For these messages (info in italics is from the v7.3 manual):
Reason Code: 1203 Invalid/Expired/Reset Session ID
The error code is issued when either the session Id is invalid or the session is expired. As a result, the processing error prevents successful completion of the SOAP request . This could indicate nothing has been sent from the application to RSA Adaptive Authentication On Premise (AAoP) for a while for the session, and the session timed out on the server. Check the timings in the log of previous messages for the session. Compare that to authentication method timeouts configured in the Administration Console. The session timeout settings and their default values are documented in the RSA Adaptive Authentication (On-Premise) 7.x Operations Guide (also available on RSA Link RSA Adaptive Authentication Documentation pages), section "Authentication Methods Parameters". The other possible cause is that the application has a logic error causing it to send the wrong session id for the user's session, or is sending events for an expired or reset session.

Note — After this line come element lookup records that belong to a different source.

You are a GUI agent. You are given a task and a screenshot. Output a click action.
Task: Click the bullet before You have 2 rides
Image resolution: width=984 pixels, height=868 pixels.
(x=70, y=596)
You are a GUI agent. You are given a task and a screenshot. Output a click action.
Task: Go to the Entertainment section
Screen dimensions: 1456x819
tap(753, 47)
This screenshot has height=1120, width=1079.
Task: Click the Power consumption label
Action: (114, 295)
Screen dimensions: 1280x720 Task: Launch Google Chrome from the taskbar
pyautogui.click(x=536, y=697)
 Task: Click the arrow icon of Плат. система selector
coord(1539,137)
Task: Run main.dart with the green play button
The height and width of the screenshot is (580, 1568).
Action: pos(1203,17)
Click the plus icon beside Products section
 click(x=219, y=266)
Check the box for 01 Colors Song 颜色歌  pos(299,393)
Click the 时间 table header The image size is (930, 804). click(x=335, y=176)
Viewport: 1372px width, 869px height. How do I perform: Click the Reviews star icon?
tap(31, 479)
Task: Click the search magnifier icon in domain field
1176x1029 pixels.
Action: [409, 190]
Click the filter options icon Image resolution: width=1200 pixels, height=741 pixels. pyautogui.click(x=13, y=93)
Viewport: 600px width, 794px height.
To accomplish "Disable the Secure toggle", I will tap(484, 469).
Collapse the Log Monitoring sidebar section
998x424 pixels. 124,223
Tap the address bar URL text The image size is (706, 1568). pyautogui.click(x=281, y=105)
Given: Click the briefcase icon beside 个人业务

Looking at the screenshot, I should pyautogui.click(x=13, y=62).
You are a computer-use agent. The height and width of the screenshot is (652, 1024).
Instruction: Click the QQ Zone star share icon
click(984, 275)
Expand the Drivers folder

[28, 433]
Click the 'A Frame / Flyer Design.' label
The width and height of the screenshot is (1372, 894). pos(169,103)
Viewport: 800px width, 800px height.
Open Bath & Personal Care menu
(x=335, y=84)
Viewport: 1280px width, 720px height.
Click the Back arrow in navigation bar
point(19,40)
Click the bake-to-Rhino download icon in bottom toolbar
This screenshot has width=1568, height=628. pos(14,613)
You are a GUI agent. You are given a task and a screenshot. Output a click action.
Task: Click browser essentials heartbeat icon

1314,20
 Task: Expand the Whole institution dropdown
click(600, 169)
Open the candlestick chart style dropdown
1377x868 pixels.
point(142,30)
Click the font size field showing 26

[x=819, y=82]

Reason Code: 1502 User is not enrolled
The user is not enrolled in the Adaptive Authentication system. If your application is designed to allow unenrolled users to attempt to authenticate with AAoP, this message is expected in that circumstance and so can be ignored. If your application is not expected to allow unenrolled users to attempt to authenticate with AAoP, then there is a logic error in your application that has allowed the attempt.
Could not decrypt/unwrap device token
See this RSA Knowledgebase Article for possible cause: 000021674 - Explanation for AA log file errors . Other possible causes are a logic error in your application causing it to send a wrong or corrupted/invalid device id to AAoP for the user's device, or a corrupted/invalid cookie or FSO on the end user's device.